→ **What is needed**
An exact copy of every record is the required answer.

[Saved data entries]

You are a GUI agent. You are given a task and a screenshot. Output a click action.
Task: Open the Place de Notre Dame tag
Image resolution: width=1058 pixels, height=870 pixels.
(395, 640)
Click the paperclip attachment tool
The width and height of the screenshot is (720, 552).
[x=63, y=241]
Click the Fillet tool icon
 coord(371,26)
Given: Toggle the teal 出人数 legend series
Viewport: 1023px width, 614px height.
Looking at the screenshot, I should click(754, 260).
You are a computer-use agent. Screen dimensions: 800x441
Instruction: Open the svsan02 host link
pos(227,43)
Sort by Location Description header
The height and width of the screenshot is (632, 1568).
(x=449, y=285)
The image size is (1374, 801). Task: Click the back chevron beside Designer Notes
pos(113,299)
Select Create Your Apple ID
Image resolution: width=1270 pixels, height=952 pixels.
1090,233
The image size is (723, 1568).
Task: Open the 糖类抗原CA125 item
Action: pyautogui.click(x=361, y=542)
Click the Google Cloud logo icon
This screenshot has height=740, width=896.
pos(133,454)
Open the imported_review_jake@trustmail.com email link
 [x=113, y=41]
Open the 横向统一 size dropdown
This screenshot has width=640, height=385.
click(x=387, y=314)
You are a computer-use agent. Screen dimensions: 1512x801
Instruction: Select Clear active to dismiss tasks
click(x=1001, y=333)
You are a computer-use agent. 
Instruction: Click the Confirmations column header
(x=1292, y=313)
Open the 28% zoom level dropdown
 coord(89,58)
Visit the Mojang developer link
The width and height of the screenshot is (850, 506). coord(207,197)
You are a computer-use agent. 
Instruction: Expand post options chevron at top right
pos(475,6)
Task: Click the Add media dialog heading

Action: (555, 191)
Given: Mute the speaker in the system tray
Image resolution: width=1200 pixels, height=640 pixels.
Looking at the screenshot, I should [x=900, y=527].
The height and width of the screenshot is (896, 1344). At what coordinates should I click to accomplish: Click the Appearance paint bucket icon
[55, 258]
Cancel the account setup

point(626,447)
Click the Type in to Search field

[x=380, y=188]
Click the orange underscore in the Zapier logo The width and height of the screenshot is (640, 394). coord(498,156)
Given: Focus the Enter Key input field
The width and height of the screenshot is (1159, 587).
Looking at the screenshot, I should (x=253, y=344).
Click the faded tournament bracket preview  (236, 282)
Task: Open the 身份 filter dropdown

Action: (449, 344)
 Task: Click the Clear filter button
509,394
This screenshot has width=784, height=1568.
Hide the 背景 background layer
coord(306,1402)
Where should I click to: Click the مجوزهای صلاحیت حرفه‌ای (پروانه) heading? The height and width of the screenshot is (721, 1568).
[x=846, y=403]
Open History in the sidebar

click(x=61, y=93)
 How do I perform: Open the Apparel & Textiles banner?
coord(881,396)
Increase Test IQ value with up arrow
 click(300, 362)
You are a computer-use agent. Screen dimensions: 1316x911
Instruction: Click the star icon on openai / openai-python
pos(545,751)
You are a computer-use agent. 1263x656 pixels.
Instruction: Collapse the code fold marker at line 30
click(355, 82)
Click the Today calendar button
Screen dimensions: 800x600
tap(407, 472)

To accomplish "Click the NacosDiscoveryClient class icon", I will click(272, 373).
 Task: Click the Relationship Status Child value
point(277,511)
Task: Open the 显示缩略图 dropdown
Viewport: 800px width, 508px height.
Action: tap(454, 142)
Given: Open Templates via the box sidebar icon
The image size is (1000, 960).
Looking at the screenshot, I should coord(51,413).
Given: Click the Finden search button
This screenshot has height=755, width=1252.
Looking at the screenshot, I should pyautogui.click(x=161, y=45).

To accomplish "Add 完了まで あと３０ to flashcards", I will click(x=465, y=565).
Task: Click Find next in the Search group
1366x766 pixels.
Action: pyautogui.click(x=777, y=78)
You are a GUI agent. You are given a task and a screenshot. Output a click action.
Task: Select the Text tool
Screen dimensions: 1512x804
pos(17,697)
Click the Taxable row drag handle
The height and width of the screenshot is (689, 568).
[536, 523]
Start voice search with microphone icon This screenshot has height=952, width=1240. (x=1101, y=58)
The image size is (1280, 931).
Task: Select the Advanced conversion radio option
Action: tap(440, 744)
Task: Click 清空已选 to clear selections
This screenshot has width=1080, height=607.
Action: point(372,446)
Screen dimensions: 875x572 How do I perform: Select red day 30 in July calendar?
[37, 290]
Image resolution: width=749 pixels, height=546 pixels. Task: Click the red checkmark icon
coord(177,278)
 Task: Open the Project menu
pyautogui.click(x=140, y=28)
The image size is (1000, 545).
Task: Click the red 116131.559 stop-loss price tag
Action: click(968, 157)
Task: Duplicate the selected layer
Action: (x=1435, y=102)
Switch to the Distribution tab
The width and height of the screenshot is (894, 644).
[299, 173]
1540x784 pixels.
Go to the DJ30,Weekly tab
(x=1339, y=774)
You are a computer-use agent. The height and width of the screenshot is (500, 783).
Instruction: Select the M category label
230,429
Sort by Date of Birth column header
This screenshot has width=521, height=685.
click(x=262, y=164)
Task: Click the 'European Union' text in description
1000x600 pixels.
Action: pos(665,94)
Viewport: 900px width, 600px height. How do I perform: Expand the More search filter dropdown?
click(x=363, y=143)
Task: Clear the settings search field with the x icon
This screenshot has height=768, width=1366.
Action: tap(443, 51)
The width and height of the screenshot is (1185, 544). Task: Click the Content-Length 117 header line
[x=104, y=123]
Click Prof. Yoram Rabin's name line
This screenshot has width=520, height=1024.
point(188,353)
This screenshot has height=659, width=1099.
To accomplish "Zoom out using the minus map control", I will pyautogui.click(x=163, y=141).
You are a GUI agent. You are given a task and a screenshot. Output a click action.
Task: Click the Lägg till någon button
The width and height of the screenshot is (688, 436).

→ **Your response**
You are a GUI agent. You are given a task and a screenshot. Output a click action.
Task: Open the Place de Notre Dame tag
Image resolution: width=1058 pixels, height=870 pixels.
(395, 640)
Click the paperclip attachment tool
The width and height of the screenshot is (720, 552).
[x=63, y=241]
Click the Fillet tool icon
 coord(371,26)
Given: Toggle the teal 出人数 legend series
Viewport: 1023px width, 614px height.
Looking at the screenshot, I should click(754, 260).
You are a computer-use agent. Screen dimensions: 800x441
Instruction: Open the svsan02 host link
pos(227,43)
Sort by Location Description header
The height and width of the screenshot is (632, 1568).
(x=449, y=285)
The image size is (1374, 801). Task: Click the back chevron beside Designer Notes
pos(113,299)
Select Create Your Apple ID
Image resolution: width=1270 pixels, height=952 pixels.
1090,233
The image size is (723, 1568).
Task: Open the 糖类抗原CA125 item
Action: pyautogui.click(x=361, y=542)
Click the Google Cloud logo icon
This screenshot has height=740, width=896.
pos(133,454)
Open the imported_review_jake@trustmail.com email link
 [x=113, y=41]
Open the 横向统一 size dropdown
This screenshot has width=640, height=385.
click(x=387, y=314)
You are a computer-use agent. Screen dimensions: 1512x801
Instruction: Select Clear active to dismiss tasks
click(x=1001, y=333)
You are a computer-use agent. 
Instruction: Click the Confirmations column header
(x=1292, y=313)
Open the 28% zoom level dropdown
 coord(89,58)
Visit the Mojang developer link
The width and height of the screenshot is (850, 506). coord(207,197)
You are a computer-use agent. 
Instruction: Expand post options chevron at top right
pos(475,6)
Task: Click the Add media dialog heading

Action: (555, 191)
Given: Mute the speaker in the system tray
Image resolution: width=1200 pixels, height=640 pixels.
Looking at the screenshot, I should [x=900, y=527].
The height and width of the screenshot is (896, 1344). At what coordinates should I click to accomplish: Click the Appearance paint bucket icon
[55, 258]
Cancel the account setup

point(626,447)
Click the Type in to Search field

[x=380, y=188]
Click the orange underscore in the Zapier logo The width and height of the screenshot is (640, 394). coord(498,156)
Given: Focus the Enter Key input field
The width and height of the screenshot is (1159, 587).
Looking at the screenshot, I should (x=253, y=344).
Click the faded tournament bracket preview  (236, 282)
Task: Open the 身份 filter dropdown

Action: (449, 344)
 Task: Click the Clear filter button
509,394
This screenshot has width=784, height=1568.
Hide the 背景 background layer
coord(306,1402)
Where should I click to: Click the مجوزهای صلاحیت حرفه‌ای (پروانه) heading? The height and width of the screenshot is (721, 1568).
[x=846, y=403]
Open History in the sidebar

click(x=61, y=93)
 How do I perform: Open the Apparel & Textiles banner?
coord(881,396)
Increase Test IQ value with up arrow
 click(300, 362)
You are a computer-use agent. Screen dimensions: 1316x911
Instruction: Click the star icon on openai / openai-python
pos(545,751)
You are a computer-use agent. 1263x656 pixels.
Instruction: Collapse the code fold marker at line 30
click(355, 82)
Click the Today calendar button
Screen dimensions: 800x600
tap(407, 472)

To accomplish "Click the NacosDiscoveryClient class icon", I will click(272, 373).
 Task: Click the Relationship Status Child value
point(277,511)
Task: Open the 显示缩略图 dropdown
Viewport: 800px width, 508px height.
Action: tap(454, 142)
Given: Open Templates via the box sidebar icon
The image size is (1000, 960).
Looking at the screenshot, I should coord(51,413).
Given: Click the Finden search button
This screenshot has height=755, width=1252.
Looking at the screenshot, I should pyautogui.click(x=161, y=45).

To accomplish "Add 完了まで あと３０ to flashcards", I will click(x=465, y=565).
Task: Click Find next in the Search group
1366x766 pixels.
Action: pyautogui.click(x=777, y=78)
You are a GUI agent. You are given a task and a screenshot. Output a click action.
Task: Select the Text tool
Screen dimensions: 1512x804
pos(17,697)
Click the Taxable row drag handle
The height and width of the screenshot is (689, 568).
[536, 523]
Start voice search with microphone icon This screenshot has height=952, width=1240. (x=1101, y=58)
The image size is (1280, 931).
Task: Select the Advanced conversion radio option
Action: tap(440, 744)
Task: Click 清空已选 to clear selections
This screenshot has width=1080, height=607.
Action: point(372,446)
Screen dimensions: 875x572 How do I perform: Select red day 30 in July calendar?
[37, 290]
Image resolution: width=749 pixels, height=546 pixels. Task: Click the red checkmark icon
coord(177,278)
 Task: Open the Project menu
pyautogui.click(x=140, y=28)
The image size is (1000, 545).
Task: Click the red 116131.559 stop-loss price tag
Action: click(968, 157)
Task: Duplicate the selected layer
Action: (x=1435, y=102)
Switch to the Distribution tab
The width and height of the screenshot is (894, 644).
[299, 173]
1540x784 pixels.
Go to the DJ30,Weekly tab
(x=1339, y=774)
You are a computer-use agent. The height and width of the screenshot is (500, 783).
Instruction: Select the M category label
230,429
Sort by Date of Birth column header
This screenshot has width=521, height=685.
click(x=262, y=164)
Task: Click the 'European Union' text in description
1000x600 pixels.
Action: pos(665,94)
Viewport: 900px width, 600px height. How do I perform: Expand the More search filter dropdown?
click(x=363, y=143)
Task: Clear the settings search field with the x icon
This screenshot has height=768, width=1366.
Action: tap(443, 51)
The width and height of the screenshot is (1185, 544). Task: Click the Content-Length 117 header line
[x=104, y=123]
Click Prof. Yoram Rabin's name line
This screenshot has width=520, height=1024.
point(188,353)
This screenshot has height=659, width=1099.
To accomplish "Zoom out using the minus map control", I will pyautogui.click(x=163, y=141).
You are a GUI agent. You are given a task and a screenshot. Output a click action.
Task: Click the Lägg till någon button
The width and height of the screenshot is (688, 436).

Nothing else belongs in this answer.